:: 課題 1 ::
参考文章によると、内装イメージがなかなか固まらない原因はどこにあるとされているか。1〜3文で説明すること。
:: 課題 2 ::
記録のうち、「Select the Navigation」を含む行から記録の最後の行までを、両端も含めて一字一句変えずに繰り返し書くこと。

:: 参考文章 ::
店舗内装イメージの作り方:理想の空間を具体化するステップを解説

店舗の開業やリニューアルを控える中で、「おしゃれで居心地の良い空間にしたい」というイメージはあっても、それを具体的なデザインや言葉に落とし込むのは非常に難しい作業です。ネットで事例を探しても、結局どれが良いのか迷ってしまう方も多いでしょう。
この記事では「内装イメージが固まらない」と悩む人に向けて、理想の空間をイメージする方法を解説します。抽象的な言葉だけで終わらせず、具体的な考え方やステップを押さえることで、業者との打ち合わせもスムーズにしていきましょう。
内装のイメージが固まらない人が陥りがちなこと

あなたの内装イメージがなかなか固まらないのは、デザインセンスの問題ではありません。ほとんどの場合、内装デザインを考える際の「視点の持ち方」に原因があります。ここでは、店舗オーナー様が陥りがちなことを3つ紹介します。

:: 与えられた記録 ::
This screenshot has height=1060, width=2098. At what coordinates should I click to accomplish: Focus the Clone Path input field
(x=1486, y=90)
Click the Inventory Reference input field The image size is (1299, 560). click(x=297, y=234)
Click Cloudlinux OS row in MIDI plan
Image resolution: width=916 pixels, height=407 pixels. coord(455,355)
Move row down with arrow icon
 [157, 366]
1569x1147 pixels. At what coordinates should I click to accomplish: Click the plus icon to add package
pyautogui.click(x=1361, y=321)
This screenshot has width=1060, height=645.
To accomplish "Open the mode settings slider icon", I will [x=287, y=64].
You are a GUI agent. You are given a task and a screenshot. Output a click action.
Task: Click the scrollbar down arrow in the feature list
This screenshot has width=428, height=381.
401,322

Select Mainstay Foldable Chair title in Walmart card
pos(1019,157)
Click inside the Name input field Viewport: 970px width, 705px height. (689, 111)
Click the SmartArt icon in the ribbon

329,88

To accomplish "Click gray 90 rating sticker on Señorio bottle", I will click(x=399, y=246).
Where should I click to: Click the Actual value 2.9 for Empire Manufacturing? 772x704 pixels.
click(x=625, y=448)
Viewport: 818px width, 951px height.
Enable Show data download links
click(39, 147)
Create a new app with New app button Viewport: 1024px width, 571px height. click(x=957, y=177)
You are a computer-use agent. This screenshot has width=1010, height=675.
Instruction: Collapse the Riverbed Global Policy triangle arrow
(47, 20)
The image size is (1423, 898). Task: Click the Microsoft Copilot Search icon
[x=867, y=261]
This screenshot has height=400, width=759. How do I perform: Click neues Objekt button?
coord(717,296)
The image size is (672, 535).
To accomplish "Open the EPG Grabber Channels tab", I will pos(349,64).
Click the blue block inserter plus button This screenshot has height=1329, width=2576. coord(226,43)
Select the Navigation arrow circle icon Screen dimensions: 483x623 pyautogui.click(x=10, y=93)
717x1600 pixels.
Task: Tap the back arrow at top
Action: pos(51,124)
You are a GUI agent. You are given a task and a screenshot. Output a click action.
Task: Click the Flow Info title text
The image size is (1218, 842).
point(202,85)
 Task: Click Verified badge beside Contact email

:: 最終結果 1 ::
デザインセンスの問題ではない。ほとんどの場合、内装デザインを考える際の「視点の持ち方」に原因があるとされている。

:: 最終結果 2 ::
Select the Navigation arrow circle icon Screen dimensions: 483x623 pyautogui.click(x=10, y=93)
717x1600 pixels.
Task: Tap the back arrow at top
Action: pos(51,124)
You are a GUI agent. You are given a task and a screenshot. Output a click action.
Task: Click the Flow Info title text
The image size is (1218, 842).
point(202,85)
 Task: Click Verified badge beside Contact email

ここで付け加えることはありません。